• Required work: Retyping the entries exactly is all that is required.

• Provided data:
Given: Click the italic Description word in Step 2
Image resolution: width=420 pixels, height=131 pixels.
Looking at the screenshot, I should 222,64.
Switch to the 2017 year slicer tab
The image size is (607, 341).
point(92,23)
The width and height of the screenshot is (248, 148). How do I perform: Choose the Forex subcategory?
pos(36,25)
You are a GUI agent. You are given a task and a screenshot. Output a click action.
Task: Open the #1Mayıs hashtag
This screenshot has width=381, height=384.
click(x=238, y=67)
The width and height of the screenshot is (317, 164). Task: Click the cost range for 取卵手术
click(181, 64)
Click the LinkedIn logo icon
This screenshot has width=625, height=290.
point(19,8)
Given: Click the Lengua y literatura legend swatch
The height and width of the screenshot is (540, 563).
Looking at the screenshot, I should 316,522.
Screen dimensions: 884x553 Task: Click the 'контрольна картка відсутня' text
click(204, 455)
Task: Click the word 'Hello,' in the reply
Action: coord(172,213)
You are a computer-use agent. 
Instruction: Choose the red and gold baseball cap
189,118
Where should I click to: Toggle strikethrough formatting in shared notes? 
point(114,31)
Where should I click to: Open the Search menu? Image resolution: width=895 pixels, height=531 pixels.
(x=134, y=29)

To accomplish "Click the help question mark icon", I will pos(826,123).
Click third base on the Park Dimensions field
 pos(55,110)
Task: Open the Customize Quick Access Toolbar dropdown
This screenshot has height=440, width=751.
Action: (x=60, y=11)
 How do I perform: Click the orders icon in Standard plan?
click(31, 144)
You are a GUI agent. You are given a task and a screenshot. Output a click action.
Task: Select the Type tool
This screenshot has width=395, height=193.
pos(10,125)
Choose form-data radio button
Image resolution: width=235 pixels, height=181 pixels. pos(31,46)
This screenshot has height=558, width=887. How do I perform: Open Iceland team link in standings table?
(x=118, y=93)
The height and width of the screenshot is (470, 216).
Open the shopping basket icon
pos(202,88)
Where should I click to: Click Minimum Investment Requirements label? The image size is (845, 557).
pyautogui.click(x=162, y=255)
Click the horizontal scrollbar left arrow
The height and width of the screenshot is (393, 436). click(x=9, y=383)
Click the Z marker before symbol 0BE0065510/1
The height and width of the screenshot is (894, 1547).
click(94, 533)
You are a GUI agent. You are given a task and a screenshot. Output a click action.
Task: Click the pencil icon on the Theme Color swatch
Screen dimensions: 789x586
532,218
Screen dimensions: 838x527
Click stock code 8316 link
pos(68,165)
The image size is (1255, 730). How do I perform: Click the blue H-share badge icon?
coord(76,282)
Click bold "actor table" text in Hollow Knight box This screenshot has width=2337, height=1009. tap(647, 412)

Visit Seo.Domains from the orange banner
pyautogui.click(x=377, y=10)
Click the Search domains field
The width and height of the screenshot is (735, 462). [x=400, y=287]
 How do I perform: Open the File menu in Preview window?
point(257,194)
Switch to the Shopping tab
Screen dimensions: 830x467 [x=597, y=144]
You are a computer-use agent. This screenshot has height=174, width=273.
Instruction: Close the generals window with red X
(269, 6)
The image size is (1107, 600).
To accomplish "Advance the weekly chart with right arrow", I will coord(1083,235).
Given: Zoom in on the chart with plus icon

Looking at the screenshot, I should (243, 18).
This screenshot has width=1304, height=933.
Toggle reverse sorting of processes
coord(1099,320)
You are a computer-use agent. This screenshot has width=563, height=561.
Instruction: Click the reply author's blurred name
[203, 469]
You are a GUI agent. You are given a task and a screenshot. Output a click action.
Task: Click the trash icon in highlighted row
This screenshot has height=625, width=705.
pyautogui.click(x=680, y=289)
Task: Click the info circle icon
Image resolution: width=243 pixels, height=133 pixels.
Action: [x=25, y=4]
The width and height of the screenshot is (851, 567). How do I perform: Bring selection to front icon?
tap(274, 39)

• Answer for this exercise:
Given: Click the italic Description word in Step 2
Image resolution: width=420 pixels, height=131 pixels.
Looking at the screenshot, I should 222,64.
Switch to the 2017 year slicer tab
The image size is (607, 341).
point(92,23)
The width and height of the screenshot is (248, 148). How do I perform: Choose the Forex subcategory?
pos(36,25)
You are a GUI agent. You are given a task and a screenshot. Output a click action.
Task: Open the #1Mayıs hashtag
This screenshot has width=381, height=384.
click(x=238, y=67)
The width and height of the screenshot is (317, 164). Task: Click the cost range for 取卵手术
click(181, 64)
Click the LinkedIn logo icon
This screenshot has width=625, height=290.
point(19,8)
Given: Click the Lengua y literatura legend swatch
The height and width of the screenshot is (540, 563).
Looking at the screenshot, I should 316,522.
Screen dimensions: 884x553 Task: Click the 'контрольна картка відсутня' text
click(204, 455)
Task: Click the word 'Hello,' in the reply
Action: coord(172,213)
You are a computer-use agent. 
Instruction: Choose the red and gold baseball cap
189,118
Where should I click to: Toggle strikethrough formatting in shared notes? 
point(114,31)
Where should I click to: Open the Search menu? Image resolution: width=895 pixels, height=531 pixels.
(x=134, y=29)

To accomplish "Click the help question mark icon", I will pos(826,123).
Click third base on the Park Dimensions field
 pos(55,110)
Task: Open the Customize Quick Access Toolbar dropdown
This screenshot has height=440, width=751.
Action: (x=60, y=11)
 How do I perform: Click the orders icon in Standard plan?
click(31, 144)
You are a GUI agent. You are given a task and a screenshot. Output a click action.
Task: Select the Type tool
This screenshot has width=395, height=193.
pos(10,125)
Choose form-data radio button
Image resolution: width=235 pixels, height=181 pixels. pos(31,46)
This screenshot has height=558, width=887. How do I perform: Open Iceland team link in standings table?
(x=118, y=93)
The height and width of the screenshot is (470, 216).
Open the shopping basket icon
pos(202,88)
Where should I click to: Click Minimum Investment Requirements label? The image size is (845, 557).
pyautogui.click(x=162, y=255)
Click the horizontal scrollbar left arrow
The height and width of the screenshot is (393, 436). click(x=9, y=383)
Click the Z marker before symbol 0BE0065510/1
The height and width of the screenshot is (894, 1547).
click(94, 533)
You are a GUI agent. You are given a task and a screenshot. Output a click action.
Task: Click the pencil icon on the Theme Color swatch
Screen dimensions: 789x586
532,218
Screen dimensions: 838x527
Click stock code 8316 link
pos(68,165)
The image size is (1255, 730). How do I perform: Click the blue H-share badge icon?
coord(76,282)
Click bold "actor table" text in Hollow Knight box This screenshot has width=2337, height=1009. tap(647, 412)

Visit Seo.Domains from the orange banner
pyautogui.click(x=377, y=10)
Click the Search domains field
The width and height of the screenshot is (735, 462). [x=400, y=287]
 How do I perform: Open the File menu in Preview window?
point(257,194)
Switch to the Shopping tab
Screen dimensions: 830x467 [x=597, y=144]
You are a computer-use agent. This screenshot has height=174, width=273.
Instruction: Close the generals window with red X
(269, 6)
The image size is (1107, 600).
To accomplish "Advance the weekly chart with right arrow", I will coord(1083,235).
Given: Zoom in on the chart with plus icon

Looking at the screenshot, I should (243, 18).
This screenshot has width=1304, height=933.
Toggle reverse sorting of processes
coord(1099,320)
You are a computer-use agent. This screenshot has width=563, height=561.
Instruction: Click the reply author's blurred name
[203, 469]
You are a GUI agent. You are given a task and a screenshot. Output a click action.
Task: Click the trash icon in highlighted row
This screenshot has height=625, width=705.
pyautogui.click(x=680, y=289)
Task: Click the info circle icon
Image resolution: width=243 pixels, height=133 pixels.
Action: [x=25, y=4]
The width and height of the screenshot is (851, 567). How do I perform: Bring selection to front icon?
tap(274, 39)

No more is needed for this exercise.